YOUR INSTRUCTIONS:
Please report every line in the material below where the word "Activate" is found.
-- INFORMATION PROVIDED follows --
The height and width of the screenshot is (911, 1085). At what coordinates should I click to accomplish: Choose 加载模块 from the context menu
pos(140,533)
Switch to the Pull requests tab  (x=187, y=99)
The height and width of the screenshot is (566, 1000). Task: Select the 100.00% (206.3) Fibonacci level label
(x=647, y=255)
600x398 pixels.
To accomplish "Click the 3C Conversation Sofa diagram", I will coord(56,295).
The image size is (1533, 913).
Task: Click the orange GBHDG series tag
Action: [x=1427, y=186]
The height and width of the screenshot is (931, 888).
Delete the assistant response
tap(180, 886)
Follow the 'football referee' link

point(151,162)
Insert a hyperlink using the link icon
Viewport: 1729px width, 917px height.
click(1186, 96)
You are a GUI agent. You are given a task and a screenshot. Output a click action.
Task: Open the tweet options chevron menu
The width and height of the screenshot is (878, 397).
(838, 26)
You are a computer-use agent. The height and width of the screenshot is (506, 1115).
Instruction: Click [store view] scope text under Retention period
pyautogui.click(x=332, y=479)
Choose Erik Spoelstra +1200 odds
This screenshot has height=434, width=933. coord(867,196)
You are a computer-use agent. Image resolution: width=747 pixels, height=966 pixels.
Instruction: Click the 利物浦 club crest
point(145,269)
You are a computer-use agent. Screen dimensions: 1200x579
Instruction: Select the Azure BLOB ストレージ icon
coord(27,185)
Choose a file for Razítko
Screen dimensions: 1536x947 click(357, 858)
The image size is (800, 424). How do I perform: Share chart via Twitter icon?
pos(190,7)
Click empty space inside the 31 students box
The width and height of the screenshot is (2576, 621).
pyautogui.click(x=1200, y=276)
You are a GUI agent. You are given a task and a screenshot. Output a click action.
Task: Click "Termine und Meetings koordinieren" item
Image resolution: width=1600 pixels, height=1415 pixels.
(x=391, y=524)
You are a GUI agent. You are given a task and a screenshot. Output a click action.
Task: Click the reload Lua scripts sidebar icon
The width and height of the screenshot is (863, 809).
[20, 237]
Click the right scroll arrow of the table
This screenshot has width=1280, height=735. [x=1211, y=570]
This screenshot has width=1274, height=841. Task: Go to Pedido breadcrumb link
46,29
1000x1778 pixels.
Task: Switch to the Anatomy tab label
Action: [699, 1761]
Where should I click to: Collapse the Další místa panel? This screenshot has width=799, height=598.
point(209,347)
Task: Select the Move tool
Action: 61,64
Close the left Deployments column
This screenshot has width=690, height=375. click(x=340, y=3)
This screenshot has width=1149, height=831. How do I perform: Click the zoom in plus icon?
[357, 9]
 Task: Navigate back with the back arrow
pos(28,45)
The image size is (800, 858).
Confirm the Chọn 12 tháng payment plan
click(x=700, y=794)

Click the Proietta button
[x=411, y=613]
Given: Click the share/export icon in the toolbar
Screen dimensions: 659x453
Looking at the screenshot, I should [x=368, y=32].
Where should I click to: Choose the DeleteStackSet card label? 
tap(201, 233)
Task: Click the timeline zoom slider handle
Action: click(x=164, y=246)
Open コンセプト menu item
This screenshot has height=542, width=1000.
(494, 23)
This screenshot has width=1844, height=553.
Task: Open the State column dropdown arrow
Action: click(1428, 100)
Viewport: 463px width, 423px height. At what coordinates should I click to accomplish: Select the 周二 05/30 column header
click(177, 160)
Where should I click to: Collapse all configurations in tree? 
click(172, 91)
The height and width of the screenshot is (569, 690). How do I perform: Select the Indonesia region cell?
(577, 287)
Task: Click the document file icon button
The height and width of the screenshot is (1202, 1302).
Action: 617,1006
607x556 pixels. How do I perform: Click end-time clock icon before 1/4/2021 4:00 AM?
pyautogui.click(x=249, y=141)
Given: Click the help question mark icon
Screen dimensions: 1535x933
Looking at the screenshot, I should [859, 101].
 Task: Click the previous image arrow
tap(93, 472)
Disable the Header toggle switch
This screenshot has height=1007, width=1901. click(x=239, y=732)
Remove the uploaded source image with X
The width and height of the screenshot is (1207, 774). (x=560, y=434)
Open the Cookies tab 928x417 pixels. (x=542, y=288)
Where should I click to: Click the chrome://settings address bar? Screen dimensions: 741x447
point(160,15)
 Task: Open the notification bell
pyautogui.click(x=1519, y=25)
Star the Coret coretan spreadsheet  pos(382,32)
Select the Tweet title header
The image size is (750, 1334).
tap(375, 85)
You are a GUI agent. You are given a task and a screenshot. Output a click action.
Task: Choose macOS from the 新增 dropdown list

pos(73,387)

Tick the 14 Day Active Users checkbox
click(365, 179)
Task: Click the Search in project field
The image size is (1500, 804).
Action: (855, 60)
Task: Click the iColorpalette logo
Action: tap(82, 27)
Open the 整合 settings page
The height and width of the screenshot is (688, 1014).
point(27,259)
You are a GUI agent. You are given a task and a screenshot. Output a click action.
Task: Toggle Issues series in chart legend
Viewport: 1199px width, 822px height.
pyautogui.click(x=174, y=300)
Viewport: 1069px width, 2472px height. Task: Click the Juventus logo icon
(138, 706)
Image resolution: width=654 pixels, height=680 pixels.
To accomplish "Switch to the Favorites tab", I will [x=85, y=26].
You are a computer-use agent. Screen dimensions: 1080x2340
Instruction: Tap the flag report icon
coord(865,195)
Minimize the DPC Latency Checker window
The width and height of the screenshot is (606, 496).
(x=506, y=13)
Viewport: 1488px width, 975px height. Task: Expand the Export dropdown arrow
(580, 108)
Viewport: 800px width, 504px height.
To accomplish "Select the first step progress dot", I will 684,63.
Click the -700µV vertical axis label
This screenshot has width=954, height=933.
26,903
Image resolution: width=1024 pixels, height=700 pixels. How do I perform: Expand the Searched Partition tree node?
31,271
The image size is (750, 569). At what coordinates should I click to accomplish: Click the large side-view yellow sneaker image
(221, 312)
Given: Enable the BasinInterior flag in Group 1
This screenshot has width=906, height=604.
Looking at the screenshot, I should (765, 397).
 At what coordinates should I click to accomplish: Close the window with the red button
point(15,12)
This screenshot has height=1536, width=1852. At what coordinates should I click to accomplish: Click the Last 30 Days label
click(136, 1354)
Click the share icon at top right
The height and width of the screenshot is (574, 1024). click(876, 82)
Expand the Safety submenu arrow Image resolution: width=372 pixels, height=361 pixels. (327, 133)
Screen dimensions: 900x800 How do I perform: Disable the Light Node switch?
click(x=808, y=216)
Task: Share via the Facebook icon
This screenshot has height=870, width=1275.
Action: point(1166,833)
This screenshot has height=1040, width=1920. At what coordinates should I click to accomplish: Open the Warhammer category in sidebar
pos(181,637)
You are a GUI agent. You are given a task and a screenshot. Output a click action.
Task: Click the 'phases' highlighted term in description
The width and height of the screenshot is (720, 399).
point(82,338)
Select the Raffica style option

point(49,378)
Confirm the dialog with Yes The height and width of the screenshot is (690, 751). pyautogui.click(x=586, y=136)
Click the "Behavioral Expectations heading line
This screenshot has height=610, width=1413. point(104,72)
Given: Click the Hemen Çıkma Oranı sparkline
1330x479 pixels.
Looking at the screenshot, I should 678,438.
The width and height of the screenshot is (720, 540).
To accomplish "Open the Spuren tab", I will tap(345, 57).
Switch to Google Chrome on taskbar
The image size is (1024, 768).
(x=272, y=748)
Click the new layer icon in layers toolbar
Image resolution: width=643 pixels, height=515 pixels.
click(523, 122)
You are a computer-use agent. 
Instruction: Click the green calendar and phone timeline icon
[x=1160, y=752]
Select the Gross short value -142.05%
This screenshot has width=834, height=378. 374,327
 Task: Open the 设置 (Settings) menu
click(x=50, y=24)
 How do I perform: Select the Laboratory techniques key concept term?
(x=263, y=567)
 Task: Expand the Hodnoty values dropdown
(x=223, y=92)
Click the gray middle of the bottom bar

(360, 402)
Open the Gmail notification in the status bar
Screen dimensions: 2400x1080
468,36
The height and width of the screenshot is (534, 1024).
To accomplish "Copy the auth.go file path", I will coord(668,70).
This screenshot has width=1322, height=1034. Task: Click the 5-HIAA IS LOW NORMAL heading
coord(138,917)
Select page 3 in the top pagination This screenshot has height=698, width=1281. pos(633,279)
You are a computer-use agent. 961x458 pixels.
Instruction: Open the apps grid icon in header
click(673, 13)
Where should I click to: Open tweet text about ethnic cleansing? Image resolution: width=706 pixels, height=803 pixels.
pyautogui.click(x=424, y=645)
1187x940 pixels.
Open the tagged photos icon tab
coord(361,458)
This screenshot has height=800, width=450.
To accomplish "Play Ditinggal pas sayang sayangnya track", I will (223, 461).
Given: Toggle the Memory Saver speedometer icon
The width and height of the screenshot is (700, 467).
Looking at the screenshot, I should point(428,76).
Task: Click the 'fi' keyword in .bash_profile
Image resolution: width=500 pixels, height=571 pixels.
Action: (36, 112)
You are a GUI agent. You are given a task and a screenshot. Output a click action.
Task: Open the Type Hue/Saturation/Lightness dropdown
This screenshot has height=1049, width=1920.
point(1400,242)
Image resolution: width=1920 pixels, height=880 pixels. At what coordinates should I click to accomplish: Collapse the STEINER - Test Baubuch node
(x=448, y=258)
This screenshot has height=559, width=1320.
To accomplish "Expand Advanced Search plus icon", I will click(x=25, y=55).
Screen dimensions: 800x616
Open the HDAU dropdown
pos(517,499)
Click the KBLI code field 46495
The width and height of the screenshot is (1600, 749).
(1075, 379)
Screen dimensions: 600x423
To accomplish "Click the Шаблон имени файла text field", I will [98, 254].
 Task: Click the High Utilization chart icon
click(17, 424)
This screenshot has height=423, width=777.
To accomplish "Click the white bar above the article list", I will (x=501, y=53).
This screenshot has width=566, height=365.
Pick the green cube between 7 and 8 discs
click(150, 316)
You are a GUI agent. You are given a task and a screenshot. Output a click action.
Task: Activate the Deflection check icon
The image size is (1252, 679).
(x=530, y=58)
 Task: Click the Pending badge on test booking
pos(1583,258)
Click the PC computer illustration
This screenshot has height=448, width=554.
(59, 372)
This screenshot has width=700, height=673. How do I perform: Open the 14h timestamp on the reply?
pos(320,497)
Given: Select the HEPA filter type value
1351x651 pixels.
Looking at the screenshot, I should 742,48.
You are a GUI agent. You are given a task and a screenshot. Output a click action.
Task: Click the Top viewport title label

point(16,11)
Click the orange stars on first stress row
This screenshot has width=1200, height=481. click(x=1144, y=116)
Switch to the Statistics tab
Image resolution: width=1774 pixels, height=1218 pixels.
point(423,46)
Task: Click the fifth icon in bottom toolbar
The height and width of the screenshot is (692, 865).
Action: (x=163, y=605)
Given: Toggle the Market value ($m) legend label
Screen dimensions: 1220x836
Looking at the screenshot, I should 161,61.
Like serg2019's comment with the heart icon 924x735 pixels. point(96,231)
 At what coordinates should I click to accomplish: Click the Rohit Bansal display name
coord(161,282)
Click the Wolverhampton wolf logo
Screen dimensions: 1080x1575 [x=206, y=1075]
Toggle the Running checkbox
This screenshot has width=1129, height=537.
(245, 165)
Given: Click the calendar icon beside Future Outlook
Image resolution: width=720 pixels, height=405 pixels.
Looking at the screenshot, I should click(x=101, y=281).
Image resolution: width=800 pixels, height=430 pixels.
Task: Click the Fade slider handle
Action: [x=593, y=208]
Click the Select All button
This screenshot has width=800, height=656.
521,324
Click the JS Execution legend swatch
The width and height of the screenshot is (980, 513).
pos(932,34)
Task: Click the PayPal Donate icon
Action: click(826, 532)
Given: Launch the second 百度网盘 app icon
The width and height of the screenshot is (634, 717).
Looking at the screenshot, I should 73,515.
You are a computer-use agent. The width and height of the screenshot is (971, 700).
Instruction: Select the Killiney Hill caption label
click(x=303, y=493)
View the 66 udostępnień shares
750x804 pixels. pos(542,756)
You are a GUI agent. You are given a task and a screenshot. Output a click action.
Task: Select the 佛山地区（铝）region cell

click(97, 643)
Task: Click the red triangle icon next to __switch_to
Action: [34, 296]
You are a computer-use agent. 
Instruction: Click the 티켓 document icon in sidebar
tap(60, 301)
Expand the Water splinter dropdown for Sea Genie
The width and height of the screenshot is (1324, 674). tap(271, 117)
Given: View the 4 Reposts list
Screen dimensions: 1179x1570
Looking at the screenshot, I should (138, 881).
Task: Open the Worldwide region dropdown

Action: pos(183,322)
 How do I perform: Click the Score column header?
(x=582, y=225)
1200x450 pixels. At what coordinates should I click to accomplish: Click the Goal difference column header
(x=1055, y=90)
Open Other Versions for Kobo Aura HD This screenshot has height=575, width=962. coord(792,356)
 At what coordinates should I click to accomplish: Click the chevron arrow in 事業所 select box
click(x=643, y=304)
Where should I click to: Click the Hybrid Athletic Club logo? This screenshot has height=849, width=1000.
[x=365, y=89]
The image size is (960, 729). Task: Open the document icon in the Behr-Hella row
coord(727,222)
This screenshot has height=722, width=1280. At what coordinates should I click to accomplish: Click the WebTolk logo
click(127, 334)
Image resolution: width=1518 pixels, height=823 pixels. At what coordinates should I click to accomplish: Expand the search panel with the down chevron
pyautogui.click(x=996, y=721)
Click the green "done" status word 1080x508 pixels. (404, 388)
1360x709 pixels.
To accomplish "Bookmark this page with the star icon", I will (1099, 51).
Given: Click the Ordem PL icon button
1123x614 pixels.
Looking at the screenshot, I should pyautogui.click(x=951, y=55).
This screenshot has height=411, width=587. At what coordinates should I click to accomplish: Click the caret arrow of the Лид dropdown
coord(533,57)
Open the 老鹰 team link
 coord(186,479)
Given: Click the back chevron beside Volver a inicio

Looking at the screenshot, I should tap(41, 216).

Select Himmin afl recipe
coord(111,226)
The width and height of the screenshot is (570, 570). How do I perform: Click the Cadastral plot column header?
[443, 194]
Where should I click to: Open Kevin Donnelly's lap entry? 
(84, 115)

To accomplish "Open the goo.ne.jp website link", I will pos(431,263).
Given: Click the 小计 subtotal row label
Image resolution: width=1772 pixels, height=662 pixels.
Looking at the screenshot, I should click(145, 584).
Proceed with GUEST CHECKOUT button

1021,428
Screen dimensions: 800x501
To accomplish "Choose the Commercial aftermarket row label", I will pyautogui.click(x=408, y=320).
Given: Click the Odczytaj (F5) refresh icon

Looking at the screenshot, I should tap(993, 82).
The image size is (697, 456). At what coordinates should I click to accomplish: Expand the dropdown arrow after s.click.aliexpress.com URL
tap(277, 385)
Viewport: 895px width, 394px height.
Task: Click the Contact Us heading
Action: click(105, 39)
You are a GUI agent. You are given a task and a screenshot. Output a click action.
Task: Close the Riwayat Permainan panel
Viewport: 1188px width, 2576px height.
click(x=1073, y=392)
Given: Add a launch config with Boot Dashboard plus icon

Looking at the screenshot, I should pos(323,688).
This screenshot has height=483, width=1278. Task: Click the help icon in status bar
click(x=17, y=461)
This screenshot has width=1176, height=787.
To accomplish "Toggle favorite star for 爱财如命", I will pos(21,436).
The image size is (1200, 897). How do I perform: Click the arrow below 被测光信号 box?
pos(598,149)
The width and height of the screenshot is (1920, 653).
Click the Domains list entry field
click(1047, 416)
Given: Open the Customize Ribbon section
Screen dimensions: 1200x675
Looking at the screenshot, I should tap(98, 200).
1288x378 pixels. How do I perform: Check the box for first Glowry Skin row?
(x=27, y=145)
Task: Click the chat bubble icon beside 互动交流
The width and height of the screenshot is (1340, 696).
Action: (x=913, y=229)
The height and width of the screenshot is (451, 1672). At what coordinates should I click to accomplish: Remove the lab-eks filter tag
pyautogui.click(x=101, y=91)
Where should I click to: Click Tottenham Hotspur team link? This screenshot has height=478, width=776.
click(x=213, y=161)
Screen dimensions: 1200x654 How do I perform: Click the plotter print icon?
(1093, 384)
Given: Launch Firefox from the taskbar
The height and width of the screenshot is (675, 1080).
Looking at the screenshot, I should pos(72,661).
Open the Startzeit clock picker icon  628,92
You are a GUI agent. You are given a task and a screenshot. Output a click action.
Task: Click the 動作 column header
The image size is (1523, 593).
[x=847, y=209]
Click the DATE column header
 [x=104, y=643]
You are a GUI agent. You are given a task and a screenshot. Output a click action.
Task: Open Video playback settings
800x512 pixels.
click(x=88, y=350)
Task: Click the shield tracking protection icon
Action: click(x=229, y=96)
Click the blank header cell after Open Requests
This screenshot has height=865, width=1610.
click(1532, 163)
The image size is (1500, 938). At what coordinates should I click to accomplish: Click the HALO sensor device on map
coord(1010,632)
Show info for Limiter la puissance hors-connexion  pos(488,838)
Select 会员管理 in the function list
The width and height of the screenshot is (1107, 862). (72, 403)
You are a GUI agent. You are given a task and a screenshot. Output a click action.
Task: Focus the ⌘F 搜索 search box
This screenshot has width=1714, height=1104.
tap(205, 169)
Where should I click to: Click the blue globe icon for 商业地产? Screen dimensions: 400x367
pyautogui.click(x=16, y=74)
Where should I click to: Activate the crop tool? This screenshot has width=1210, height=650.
-- INFORMATION PROVIDED concluded --
OUTPUT:
Task: Activate the Deflection check icon
Where should I click to: Activate the crop tool? This screenshot has width=1210, height=650.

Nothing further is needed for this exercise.